Author Maria Semple interviewed by her brother, columnist Lo Semple, at an Aspen Writer’s Foundation Winter Words event.
It was no surprise that author Maria Semple sold out her recent appearance at the Aspen Writers’ Foundation’s final Winter Words event of the season. Semple’s comedic novel, “Where’d You Go, Bernadette,” had been on the New York Times best-seller list for more than 50 weeks, and Aspen used to be her hometown. Her father, screenwriter Lorenzo Semple, Jr. (who wrote the TV series “Batman,” among many other credits) moved the family there in 1974.
But the real treat was the wildly funny repartee between Semple and her interviewer — her brother Lo Semple, who still lives in Aspen and writes a column for a local newspaper. He touched on things that only a family member could know and would think of asking.
Semple, a successful TV script writer in her own right, whose credits include “Mad About You” and “Arrested Development,” talked about growing up in a house filled with books and people. Her father made writing seem like a normal, rational career path and her parents would host dinner parties five out of seven nights a week, she said. From that, Semple gained an interest in people that she would eventually translate into her characters — who, above all, should be real and entertaining, she said.
“I never try to make my characters likeable,” said Semple, in answer to Lo, who suggested that being mean was the low-hanging fruit of satire writing. “I try to make them work as whole people in my mind.”
In fact, the unusual format of “Bernadette” came about because of the unlikeability of its main character, Semple said. She started writing the novel in the first person, but the character of Bernadette Fox, a failed architect who moves to Seattle and trashes everything about her new hometown, “was so overbearingly toxic… that I couldn’t expect anyone to hang with her for 300 pages.” Semple switched to the third person, and then to an epistolary format, telling the crazy tale of Bernadette’s life through a series of e-mails, police reports, live blogs, and other documents between dozens of characters. Bee Branch, Bernadette’s gifted teenage daughter, strings them all together as the narrator while she tries to make sense of her mother’s sudden disappearance just before a planned family trip to Antarctica.

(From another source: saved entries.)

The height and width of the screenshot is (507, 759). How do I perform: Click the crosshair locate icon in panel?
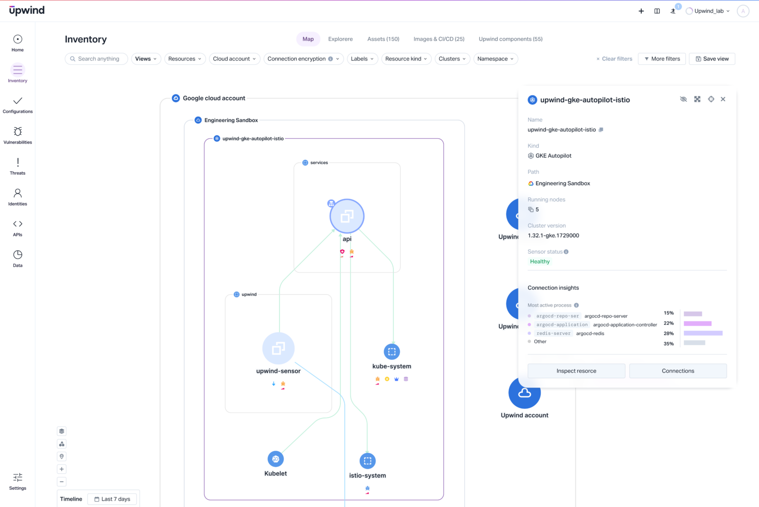[711, 99]
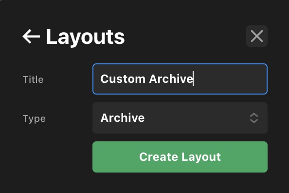Image resolution: width=289 pixels, height=193 pixels.
Task: Open the Type dropdown showing Archive
Action: coord(180,118)
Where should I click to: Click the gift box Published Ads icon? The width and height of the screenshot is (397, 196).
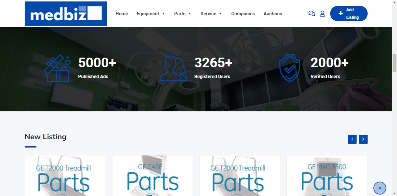click(x=57, y=68)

If it sounds like a bizarre and experimental story, it is. Lo Semple admitted that he wasn’t sure what to think of it at first, and he prodded his sister about her attacks on Seattle, the source of her characters, and the autobiographical nature of it. Bernadette’s character is based on Semple, who wrote the book when she was in a “dark place emotionally,” having moved from LA to Seattle. She says she coped with her perceptions of her own failures by blaming her problems on the people of her new hometown.

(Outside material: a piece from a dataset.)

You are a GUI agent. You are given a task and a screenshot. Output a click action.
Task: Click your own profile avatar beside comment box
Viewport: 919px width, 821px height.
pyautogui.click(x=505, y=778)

To much laughter, Semple denied that one of the characters, a handyman who flushes toilets in second homes, was based on her brother, who mows lawns in the summer and attends to the less savory tasks of landscaping, he said. But the character was inspired by the real practice that Semple learned about growing up in Aspen. Caretakers of empty second homes would go around flushing toilets in the winter to prevent pipes from freezing.
The heavy presence of architecture in the book can also be attributed to an Aspen truism. Semple wanted to conjure a failure in Bernadette’s past for the catalyst of her actions and character development. She recalled a true story her brother had told her, about an Aspen developer who built a row of luxury townhomes in an exclusive neighborhood, much to the displeasure of a wealthy neighbor. The neighbor promptly bought the townhomes as soon as they were finished, tore them down, and restored the open space in front of his property.
Although that’s not what happened to Bernadette, the incident prompted Semple to make Bernadette a failed architect, someone to whom something so horrible happened that 15 years later, she still couldn’t get over it. There’s an underlying humanity to Bernadette’s character and the humor persists to the final page.
Asked by an audience member if humor is going to continue to be the theme in her career, Semple replied that being funny was not so much intentional as it is natural. “I actually didn’t try to make the book that funny. I was trying to make it true and full of energy, make the rhythms of it good, and that’s my comedy writing background,” she said, adding that in her family, “you’re born with comedic sensibility. You see something and think it’s funny. Like the townhomes that were torn down — Lo saw that and thought it was funny. No matter what it is, we’re seeing the humor in it, and that’s just nature. And now I’m just embracing it.”